Eishockey: deb gibt frauenliga kräftigen schub!
Ein Hoffnungsschimmer für den deutschen Fraueneishockey: Der Deutsche Eishockey-Bund (DEB) hat beschlossen, die Deutsche Frauen Eishockey Liga (DFEL) mit einer beträchtlichen Summe zu unterstützen. Nach Jahren des Kampfes um die Existenz könnte dies der Wendepunkt sein, den die Liga dringend benötigt.

Die finanzielle rettung: 100.000 euro pro jahr
Frank Lutz, der Vorstandsvorsitzende des DEB, kündigte am Rande des jüngsten Länderspiels gegen die Schweiz eine jährliche Unterstützung von 100.000 Euro für die DFEL an. Die Entscheidung kommt zu einem kritischen Zeitpunkt, da die Liga aktuell nur noch aus fünf Mannschaften besteht – ein trauriger Zustand für eine Sportart, die in Deutschland so viel Potenzial hat.
Die Gründe für die schrumpfende Liga sind vielfältig. Der Rückzug von Traditionsvereinen wie ESC Planegg und den Bergkamener Bären hat deutliche Spuren hinterlassen. Aktuell kämpfen ECDC Memmingen (mit dem Großteil der Nationalmannschaft), die Eisbären Berlin, der ERC Ingolstadt, die Mad Dogs Mannheim und der ungarische Verein HK Budapest um die Gunst der Fans und Sponsoren.
Doch Lutz sieht das nicht als endgültige Situation. Er betonte, dass die Mittel nicht pauschal verteilt werden sollen, sondern gezielt eingesetzt werden, um neue Teams an die Liga heranzuführen. „Klubs, die am Rande stehen und wirtschaftlich Schwierigkeiten haben, sollen einen Anreiz erhalten, den letzten Schritt zu machen“, so Lutz. Er hofft auf eine Signalwirkung für Sponsoren und die Deutsche Eishockey Liga (DEL).
Die Bedeutung einer breiteren Basis im Fraueneishockey wird vom DEB groß geschrieben.

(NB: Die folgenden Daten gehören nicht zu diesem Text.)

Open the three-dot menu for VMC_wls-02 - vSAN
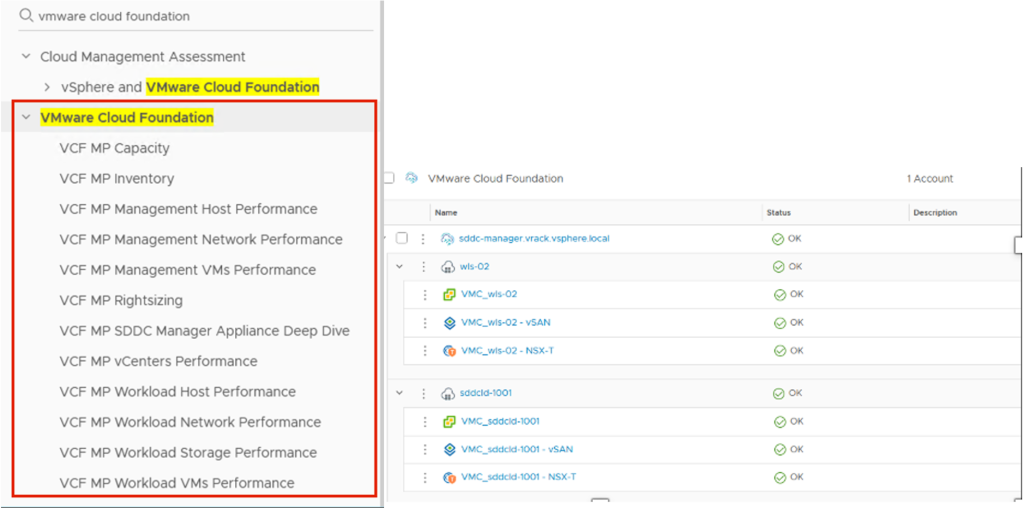This screenshot has height=508, width=1024. tap(423, 323)
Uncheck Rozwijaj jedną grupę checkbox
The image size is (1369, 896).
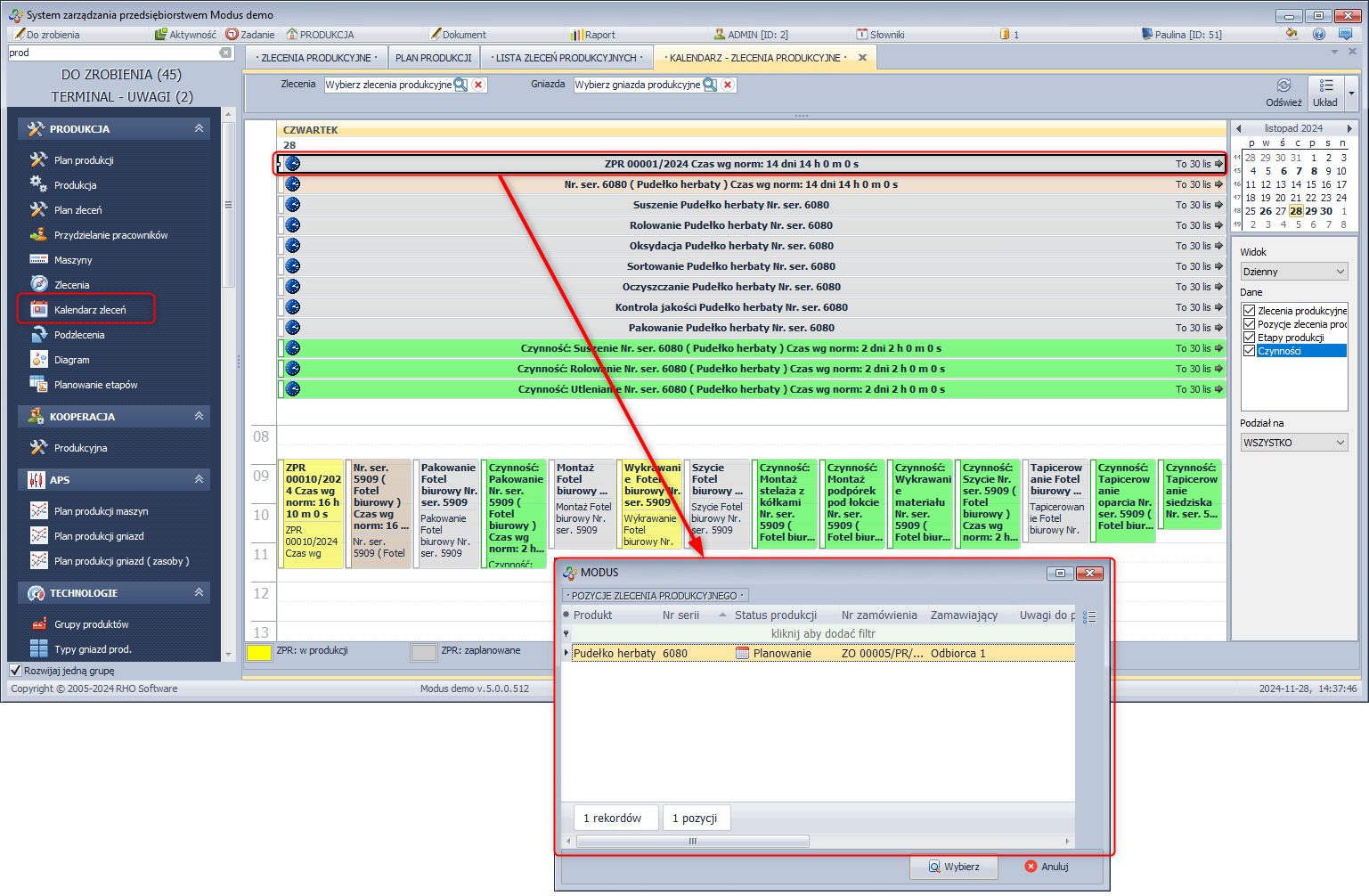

Mit rund 3.000 Spielerinnen in Deutschland, von denen die Hälfte bis zur U15 aktiv sind, geht ein erheblicher Teil der Talente verloren, weil die strukturellen Bedingungen nicht passen. Lange Reisezeiten zu den Vereinen und fehlende Perspektiven führen dazu, dass viele Spielerinnen den Sport verlassen.
Das erfolgreiche Comeback der DEB-Frauen bei den Olympischen Spielen in Mailand, wo sie Platz sieben belegten und Millionen Zuschauer vor die Bildschirme lockten, hat die Aufmerksamkeit auf den Fraueneishockey gelenkt. Die Zuschauerzahlen bei den Spielen der DFEL zeigen ebenfalls, dass das Interesse da ist: 1308 Fans sahen das Länderspiel gegen die Schweiz, und das Finale zwischen Memmingen und Berlin zog 2679 Zuschauer an.
Die Investition des DEB ist ein wichtiger Schritt, um das Ruder herumzureißen und die Zukunft des deutschen Fraueneishockeys zu sichern. Es bleibt abzuwarten, ob diese Maßnahme ausreicht, um die Liga nachhaltig zu stabilisieren und neue Talente zu fördern.